Resting on thirty years of funk individually Zapp and Teena Marie put on a show that had the comfortable feeling of a backyard Bar B Que. Both acts started their recording careers within a year of each of other in ’79 and ’80 and share the responsibilities of carrying on legacies deeply connected to funk innovators Roger Troutman and Rick James. Troutman lead his family’s band with a talkbox and a sound that continues to travel through hip-hop most famously mocked by artists today like T.Pain.Starting their set with “So Ruff So Tuff” the brothers and company transported the audience back to the ’80’s and provided sufficient grooves despite the painful absence of their late frontman. Terry Troutman’s dancefloor dexterity defied time and revealed a man still excited about his family’s brand of funk. The performances of “Do Wah Diddy” and “More Bounce To The Ounce” were energetic
and musically complete. Emcee Bigg Robb, who has been a part of the show since the ’90s came to the stage looking like a Boosty Collins version of Biz Markie offering humor and hype before plugging his blues CD. The climax of the show was Shirley Murdock’s first of many appearances on the crowd assisted “Computer Love.”
After a twenty-minute intermission Lady T took the stage and introduced herself with the heavily sampled Lyn Collins’ “Think (About It)”even offering some James Brown type footwork to remind everyone that she is the original vanilla soulchild. Her superior nine-piece band matched her trademarked spate of emotion with authority to play through some of the most definitive songs of her career.

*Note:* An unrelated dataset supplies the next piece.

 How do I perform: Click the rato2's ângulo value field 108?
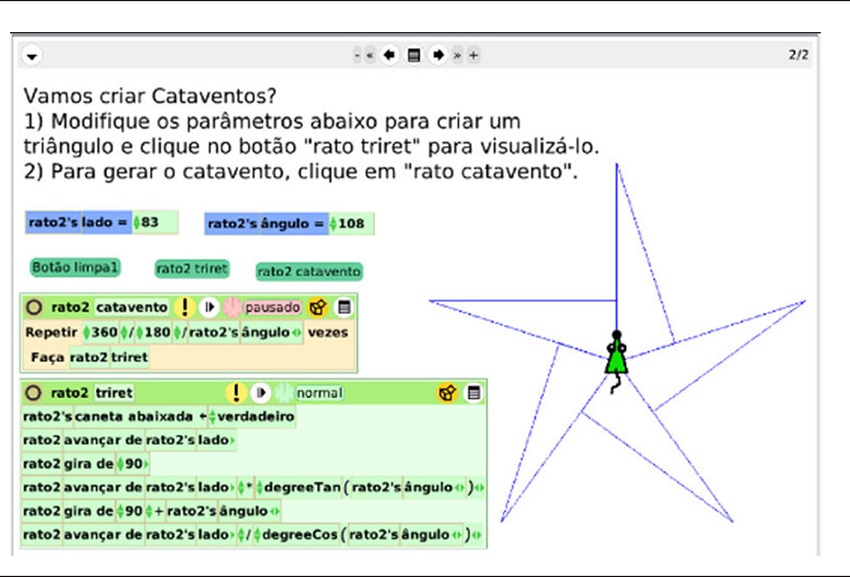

The familiar bass thump of “I Need Your Loving” written by the diminutive singer was extremely fuzzy and loud but loved by the crowd anyway. Fan favorites “Portugese Love” and “Deja Vu” inspired passionate sing-alongs at which time the singer touched hands with her eager audience. Unfortunately the show did not receive the proper promotion and the funk soul goddess told the crowd for the first time in her career she was not compensated for her intense stage show. She explained to the audience her intentions as a musician and not a personality and how the show was about the five-hundred grateful people who did make it to their seats. There are many performers of 15-minute fame status who have cancelled gigs that were not sold out because of ego-oriented issues. A brief tribute to Rick James included the less popular but vigorous “Love Gun” and the obligatory “Fire And Desire.” Dressed in gold shimmering material the singer resembled a formal member of the P-Funk mob even bringing the healthy-looking Murdock back out to sing and adlib on “Deja Vu.” What might have been a total loss for Grand Rapids was salvaged by the graciousness of a premier songstress and that aspect of the night was priceless.